LGBTQ jokes
What does the Gay Garlic do when it gets hot? It takes it's CLOVES off. 🤣🤣🤣🤣🤣🤣🤣🤣🤣🤣🤣🤣🤣🤣🤣
Like if you LOL every time 🤣🤣🤣🤣🤣🤣🤣🤣🤣🤣🤣🤣🤣🤣🤣
Q: How do you fit 4 gay men on a bar stool?
A: Flip the chair upside down.
Draco Malfoy had a wand fight in the bathroom.
What’s the name of the band in the gay bar?
A: Beers for Queers.
I went to school with a gay guy who was really smart, but he always got mad that he got straight A's instead of getting all the D's.
Memes
Only reasonable gay meme
What do you call a fart in a gay bar?
A mating call.
What do a gay man and an ambulance have in common?
They both take it in the back and go “whoot whoot.”
What's the LGBTQ+'s favorite cereal?
Fruity Pebbles.
Why are most vacuums gay?
They’re always coming out of the closet.
What’s a fun game to play during a pride parade?
Capture the flag.
What's the difference between a gay man and a freezer?
A freezer doesn't scream when you put meat inside it.
Gay jokes are not funny, CUM on guys!
I don't know why we have to make jokes about this, it's already a joke.
I donated to the LGBTQ community.
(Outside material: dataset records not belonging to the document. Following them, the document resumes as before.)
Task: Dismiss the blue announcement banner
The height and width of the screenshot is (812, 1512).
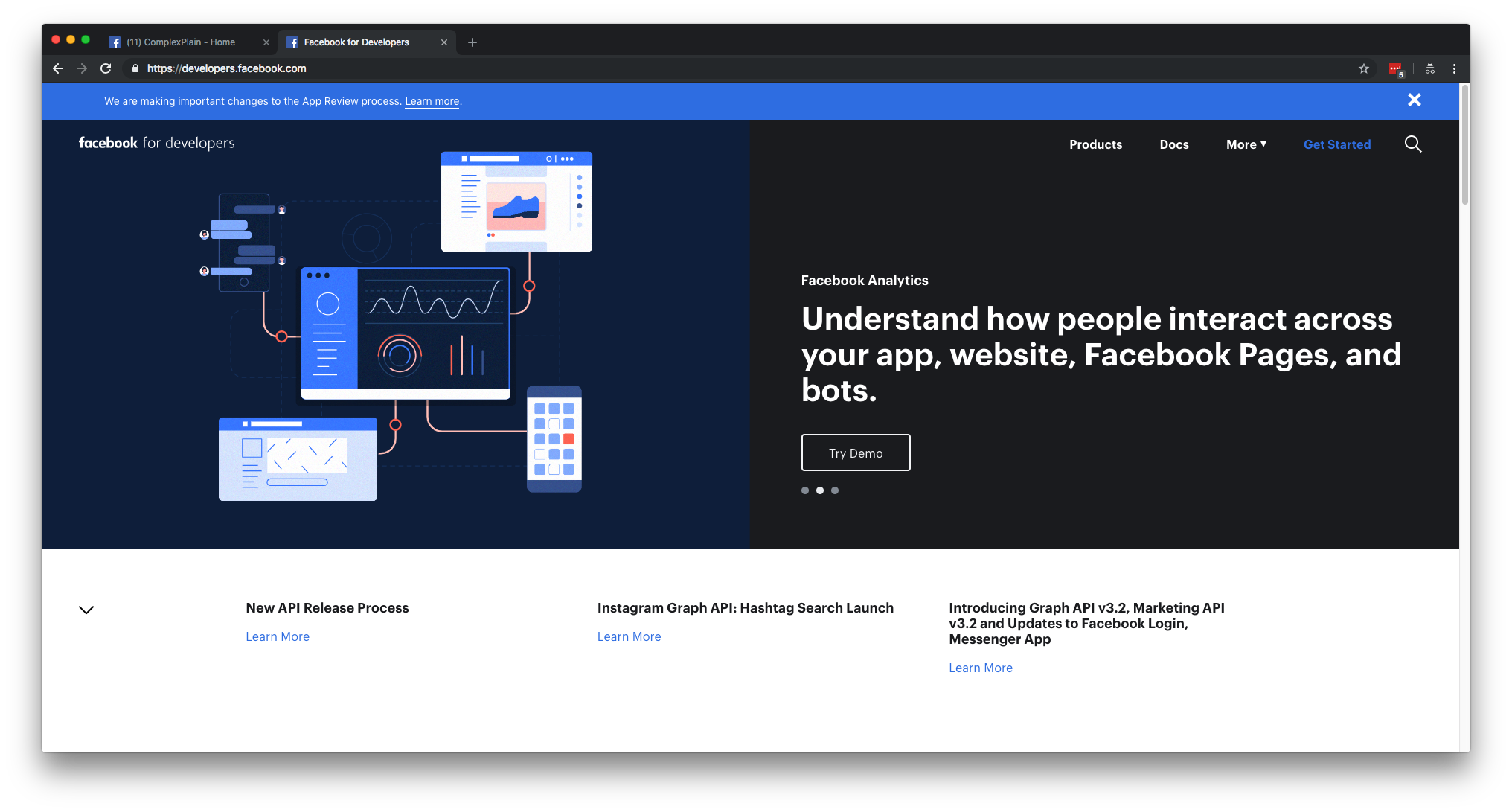Action: click(1415, 100)
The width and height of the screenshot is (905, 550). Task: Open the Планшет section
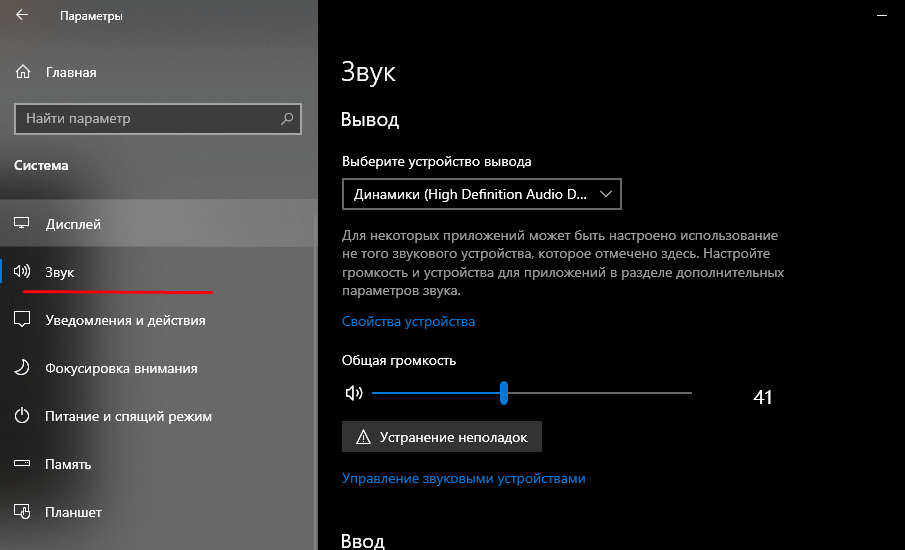pos(73,512)
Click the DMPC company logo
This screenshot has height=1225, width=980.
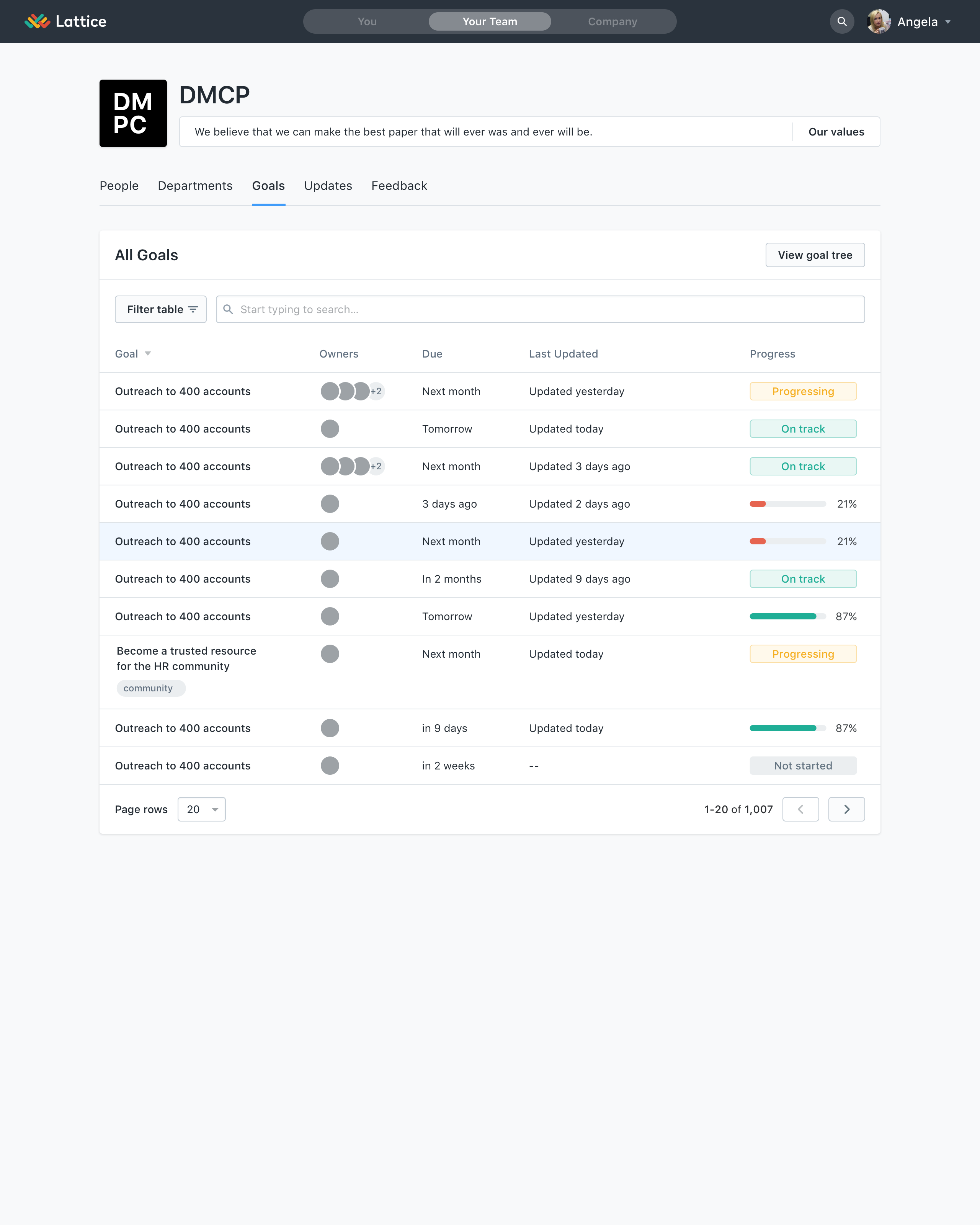coord(133,113)
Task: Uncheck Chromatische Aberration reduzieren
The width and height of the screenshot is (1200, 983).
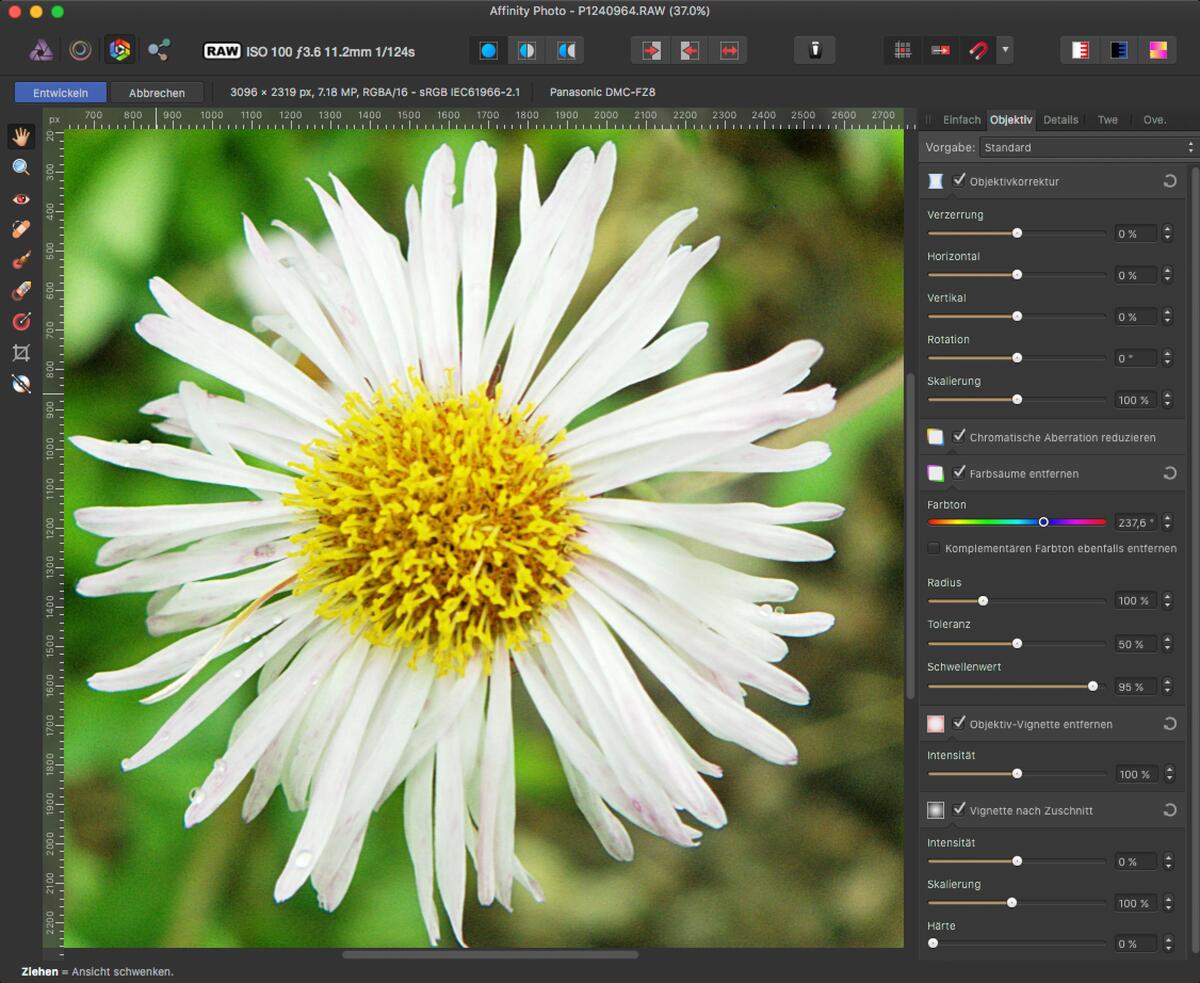Action: [x=960, y=437]
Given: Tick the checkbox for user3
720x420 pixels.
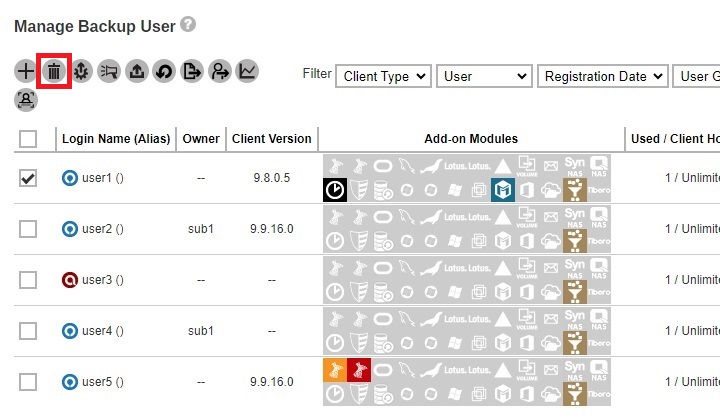Looking at the screenshot, I should [x=28, y=280].
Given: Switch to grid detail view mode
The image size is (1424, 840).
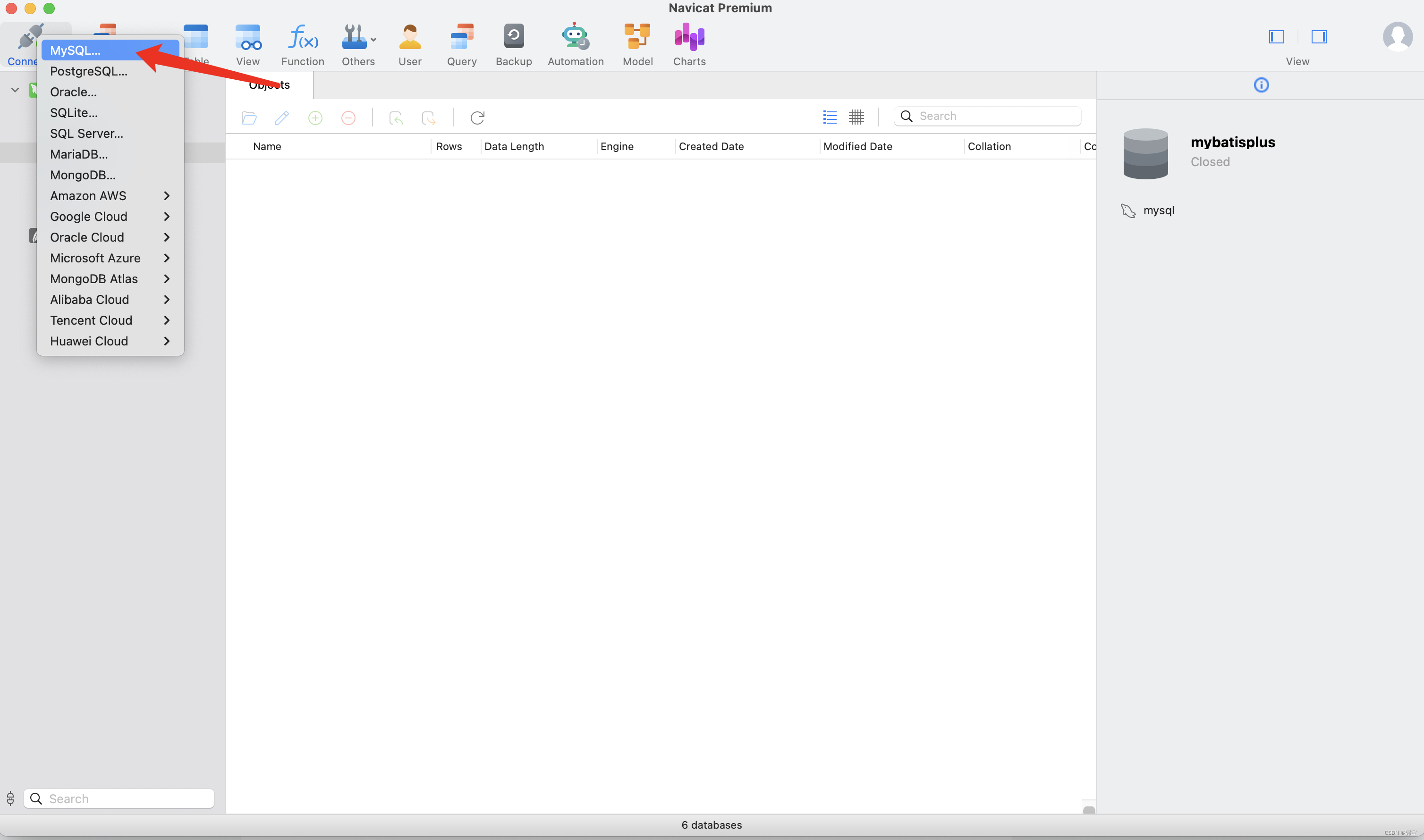Looking at the screenshot, I should (x=856, y=117).
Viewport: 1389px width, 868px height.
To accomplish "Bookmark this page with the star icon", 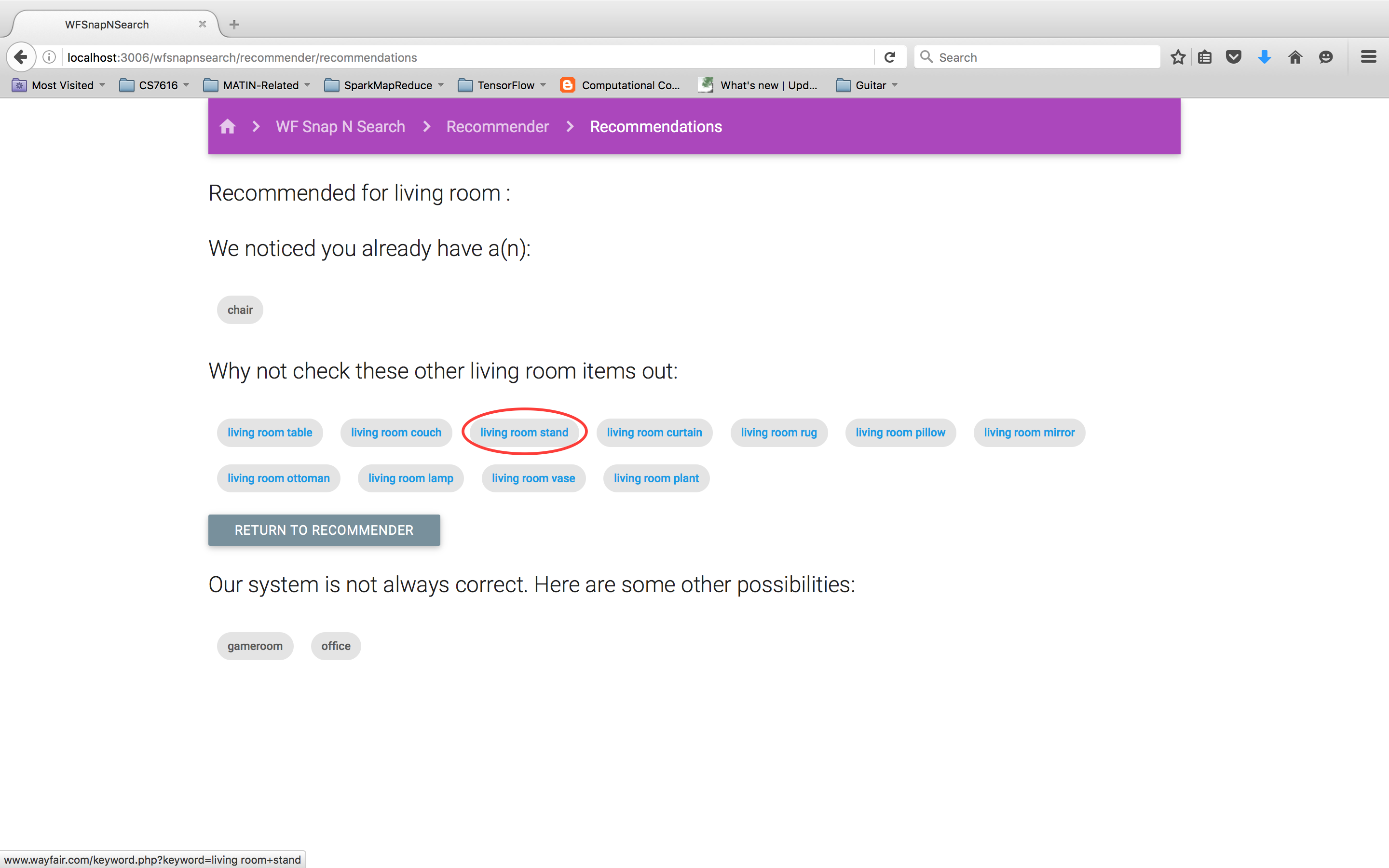I will (x=1178, y=57).
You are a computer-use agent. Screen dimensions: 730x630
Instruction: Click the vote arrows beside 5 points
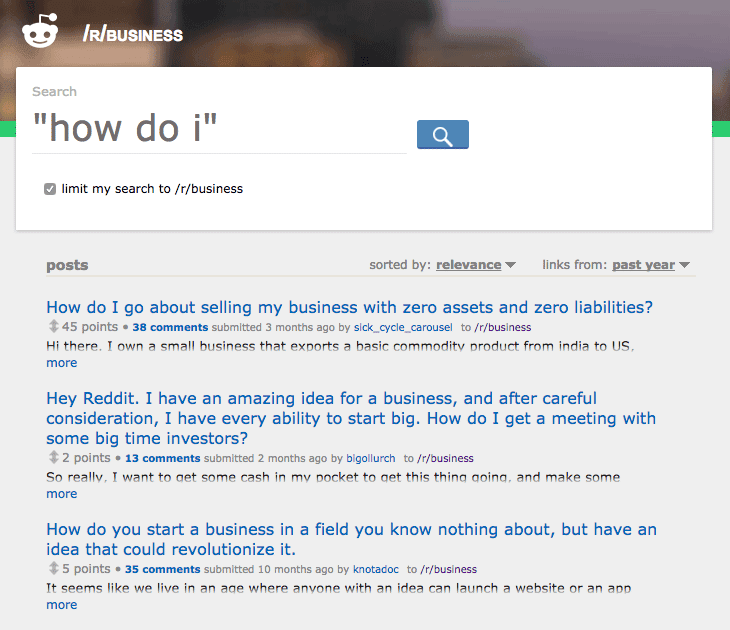[53, 570]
Hopefully now they can find a cure.
How many LGBT supporters does it take to change a lightbulb?
The lightbulb is fine the way it is. Society just needs to change the way it looks at it.
I remember last year all these bitches called me lame so I stopped the simping and pretended I was gay, now I think they're all fucking with me.
I'm an LGBTQ imposter got cut last year know I've made the roster and you may think I'm a monster. I'm just just tryna see some titties.
I'm afraid for my gay calendar. Its days are numbered!
Leave a like if you LOL at this joke!
Bro, I'm so gay I can't even spell straight.
What do you call a gay woman? I don't know.
Why are gay people bad at hide and seek?
Because they're always coming out of the closet.